期刊
FRONTIERS IN PHARMACOLOGY
卷 14, 期 -, 页码 -出版社
FRONTIERS MEDIA SA
DOI: 10.3389/fphar.2023.1191843
关键词
hepatitis C virus; direct-acting antivirals; neuropsychological disorders; anxiety; depression
This retrospective cohort study used Taiwan's National Health Insurance Research Database to evaluate the difference in incidence of neuropsychological disorders (NPDs) between chronic hepatitis C patients receiving interferon therapy and direct-acting antivirals (DAAs) therapy. The study found that patients receiving DAA therapy had a lower risk of NPDs compared to those receiving interferon therapy during the 6-month period after treatment completion.
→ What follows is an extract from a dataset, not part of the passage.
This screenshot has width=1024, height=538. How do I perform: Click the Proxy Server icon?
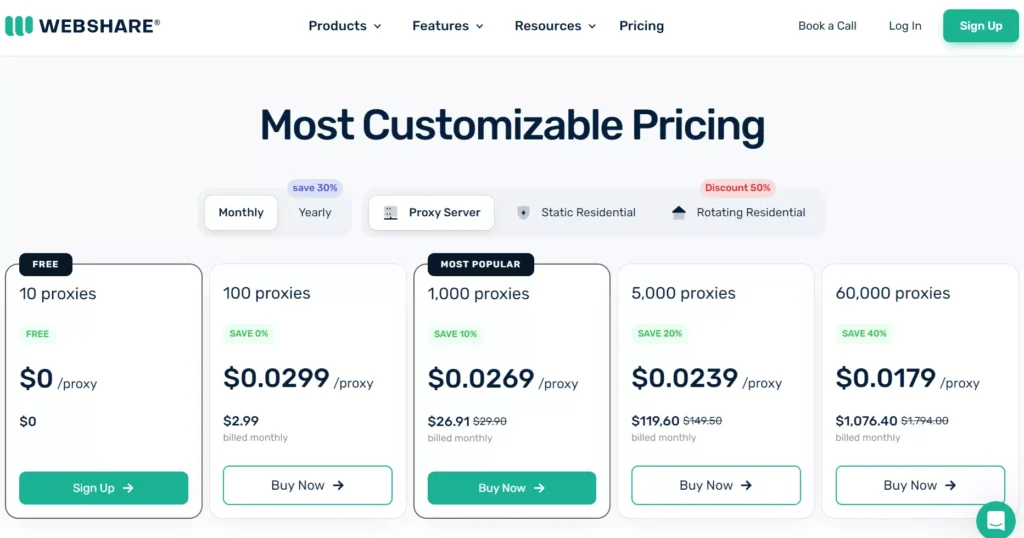[x=390, y=213]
Background: Data on the neuropsychological outcomes after receiving direct-acting antivirals (DAAs) among chronic hepatitis C (CHC) patients have not been well-documented. Aim: This study aimed to evaluate the difference in incidence of neuropsychological disorders (NPDs) after treatment completion between CHC patients receiving interferon (IFN) therapy and DAA therapy. Methods: A nationwide retrospective cohort study was performed using Taiwan's National Health Insurance Research Database (NHIRD) between 2010 and 2018. CHC patients without pre-existing mental disorders were included and divided into the treatment (Tx)-naive DAA group, retreatment (re-Tx) DAA group, and Tx-naive IFN group based on their HCV therapy. Propensity score matching was used to balance baseline differences between groups. The primary outcome was the incidence of NPDs during 6 months after completion of therapy. Results: After one-to-one matching, there were 6,461 pairs of patients selected from the Tx-naive DAA group and Tx-naive IFN group and 3,792 pairs from the re-Tx DAA group and Tx-naive IFN group. A lower incidence of NPDs was observed in the Tx-naive DAA group than in the Tx-naive IFN group (HR = 0.72, 95% CI = 0.55-0.94, and p = 0.017). The risk of NPDs did not differ between the re-Tx DAA group and the Tx-naive IFN group (HR = 0.74, 95% CI: 0.52-1.05, and p = 0.092). Conclusion: DAA therapy was associated with lower risk of NPDs when compared with IFN therapy among Tx-naive CHC patients in a 6-month period after treatment completion, especially among the patients less than 65 years, male gender, and cirrhosis.